Architecture¶
The system architecture consists of several key components that work together to achieve the goal of generating code from test specifications using Large Language Models (LLMs).
Overall Diagram¶
flowchart TD
User([User]) -->|commands| CLI[CLI Handler]
CLI -->|triggers| Dispatcher[Dispatcher]
CLI -->|loads| CM[Configuration Manager]
subgraph CoreComponents[Core Components]
EM
EV
CGE
ARE
end
Dispatcher -->|orchestrates| EM[Experiment Manager]
Dispatcher -->|dispatches| CGE[Code Generation Engine]
Dispatcher -->|validates| EV[Execution Validator]
EV -->|output results| ARE
EV -->|executes| Sandbox[Sandboxed Environment]

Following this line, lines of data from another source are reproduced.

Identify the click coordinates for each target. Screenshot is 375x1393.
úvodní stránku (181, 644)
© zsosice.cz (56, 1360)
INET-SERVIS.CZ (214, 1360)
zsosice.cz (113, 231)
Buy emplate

CGE -->|perf results| ARE[Reporting Engine]
EM -->|uses many| CGE
Sandbox --> TestRunner[Test Runners]
CGE -->|generated code| EV
CGE -->|API calls| LLM@{ shape: procs, label: "LLM Providers"}
LLM -->|responses| CGE
ARE -.-> Reports[(Report Files)]
ARE -.-> Console[/Console Output/]
Command Line Interface Helper¶
The front-end of the application faces directly to command line. This component is responsible of parsing the user input in order to launch the corresponding features in the later components.
It features 2 main commands: generate
and experiment
.
Generate Command¶
The generate
command that performs a one-shot code generation with the specified configuration.
The command has been planned to be functional even with no configuration. The following is sufficient to let T2C do its job.
However it supports these options:
--tests
,-t
: a path to the directory containing the test files;--output
,-o
: a path to the directory that will contain the result;--model
,-m
: a string that describes what model to use;--upperBound
,-u
: the max number of tries the tool should do before returning a failure.
As said before, even no arguments could be passed. In that case the following values will be used:
--tests
:.
;--output
:../result
;--model
:smollm2
;--upperBound
:3
.
Experiment Command¶
The experiment command is the one that performs experiments over many different LLMs. It performs multiple runs with different configurations and collects detailed metrics on the performance of each model and tests adopted.
It takes as input a yml
file in which all the configurations are set.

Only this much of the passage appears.